Main article: Homosexuality and Medieval Christianity

The most influential theologian of the Medieval period was Saint Thomas Aquinas, regarded by Catholics as a Doctor of the Church. His moral theology contained a strong element of deontological natural law. On his view, not all things to which a person might be inclined are "natural" in the morally relevant sense; rather, only the inclination to the full and proper expression of the human nature, and inclinations which align with that inclination, are natural. Contrary inclinations are perversions of the natural in the sense that they do seek a good, but in a way destructive of good.
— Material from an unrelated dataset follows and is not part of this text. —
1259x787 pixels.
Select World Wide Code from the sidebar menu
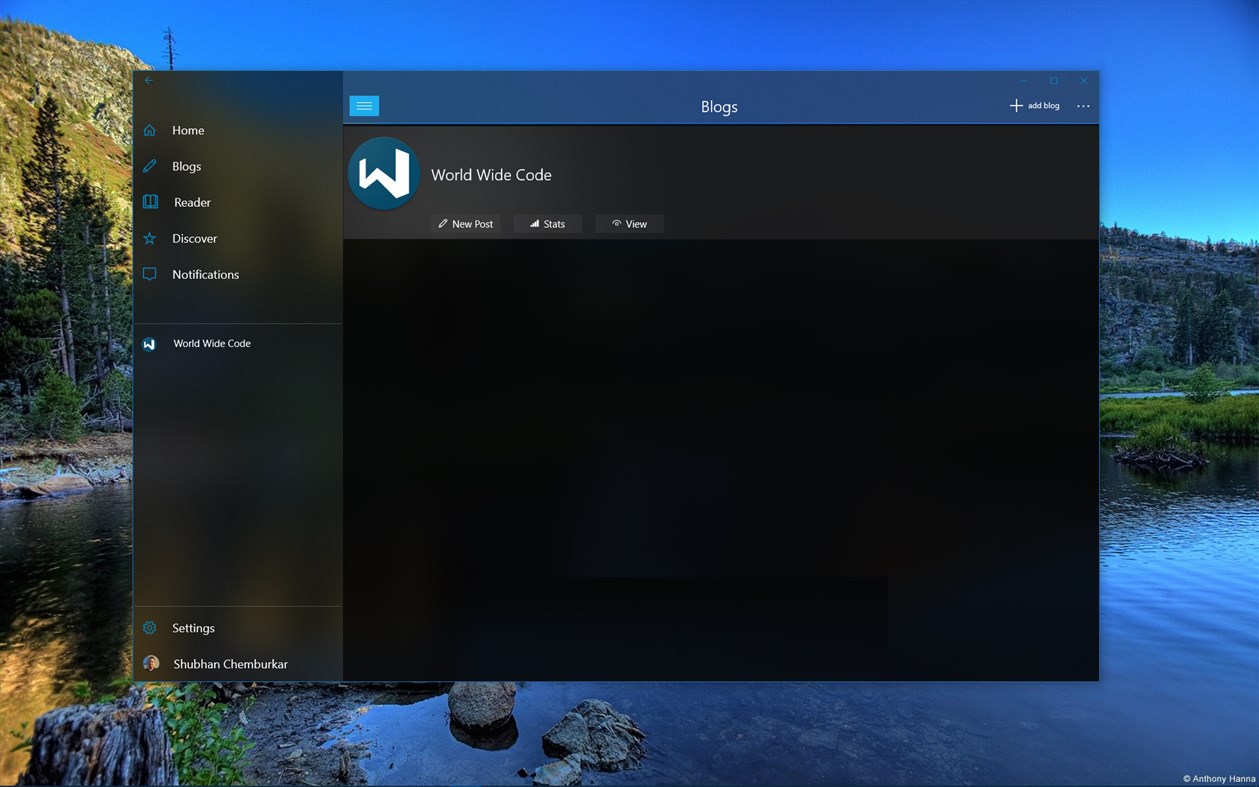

This view points from the natural to the Divine, because (following Aristotle) he said all people seek happiness; but according to Aquinas, happiness can only finally be attained through the Beatific Vision. Therefore all sins are also against the natural law. But the natural law of many aspects of life is knowable apart from special revelation by examining the forms and purposes of those aspects. It is in this sense that Aquinas considered homosexuality unnatural, since it involves a kind of partner other than the kind to which the purpose of sexuality points. Indeed, he considered it second only to bestiality as an abuse of sexuality.

An earlier Doctor of the Church, St. Peter Damian, wrote the Liber Gomorrhianus, an extended attack on both homosexuality and masturbation. He portrayed homosexuality as a counter-rational force undermining morality, religion, and society itself, and in need of strong suppression lest it spread even and especially among clergy.
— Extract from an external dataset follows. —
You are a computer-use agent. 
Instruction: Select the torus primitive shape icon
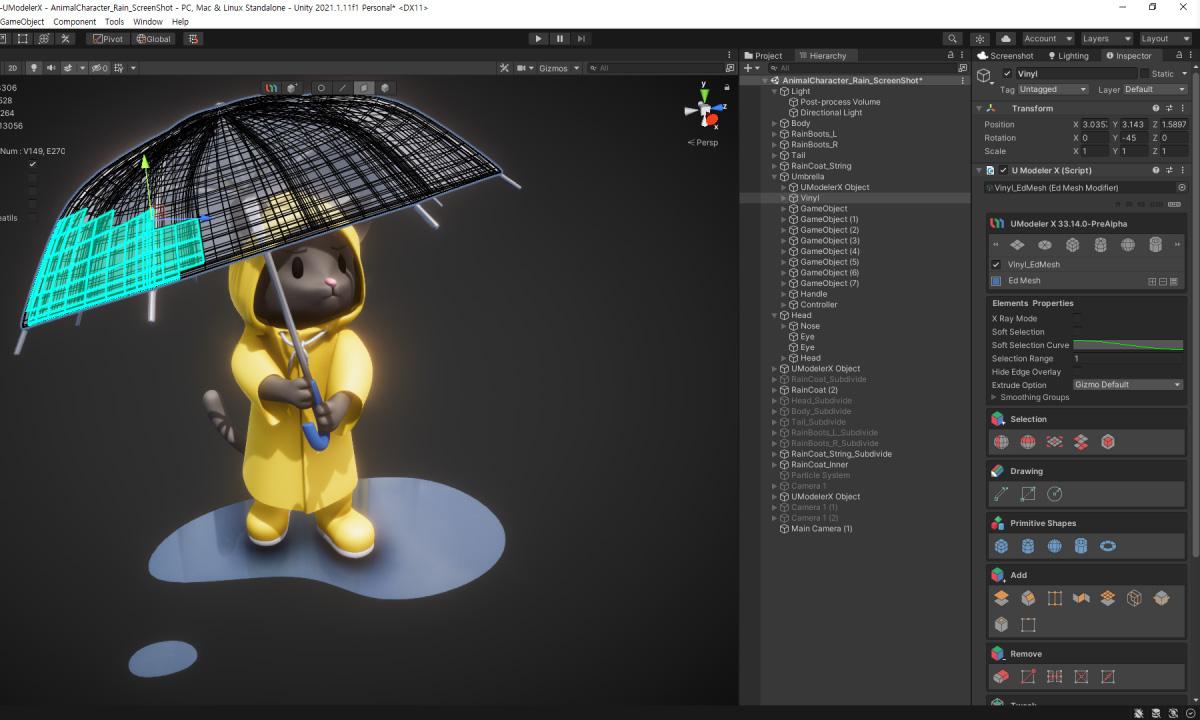1108,546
Hildegard of Bingen, born seven years after the death of St. Peter Damian, reported seeing visions and recorded them in Scivias (short for Scito vias Domini, "Know the Ways of the Lord"). In Book II Vision Six, she quotes God as condemning same-sex intercourse, including lesbianism; "a woman who takes up devilish ways and plays a male role in coupling with another woman is most vile in My sight, and so is she who subjects herself to such a one in this evil deed".

Her younger contemporary Alain de Lille personified the theme of sexual sin in opposition to nature in The Complaint of Nature by having nature herself denounce sexual immorality and especially homosexuality as rebellion against her direction, terming it confusion between masculine and feminine and between subject and object. The Complaint also includes a striking description of the neglect of womanhood:

Though all the beauty of man humbles itself before the fairness of woman, being always inferior to her glory; though the face of the daughter of Tyndaris is brought into being and the comeliness of Adonis and Narcissus, conquered, adores her; for all this she is scorned, although she speaks as beauty itself, though her godlike grace affirms her to be a goddess, though for her the thunderbolt would fail in the hand of Jove, and every sinew of Apollo would pause and lie inactive, though for her the free man would become a slave, and Hippolytus, to enjoy her love, would sell his very chastity. Why do so many kisses lie untouched on maiden lips, and no one wish to gain a profit from them?

The tone of the denunciations often indicate a more than theoretical concern. Archbishop Ralph of Tours had his lover John installed as bishop of Orléans with agreement of both the King of France and Pope Urban II. In 1395 there was a transvestite homosexual prostitute arrested in London with some records surviving, and the Twelve Conclusions of the Lollards included the denunciation of priestly celibacy as a cause of sodomy.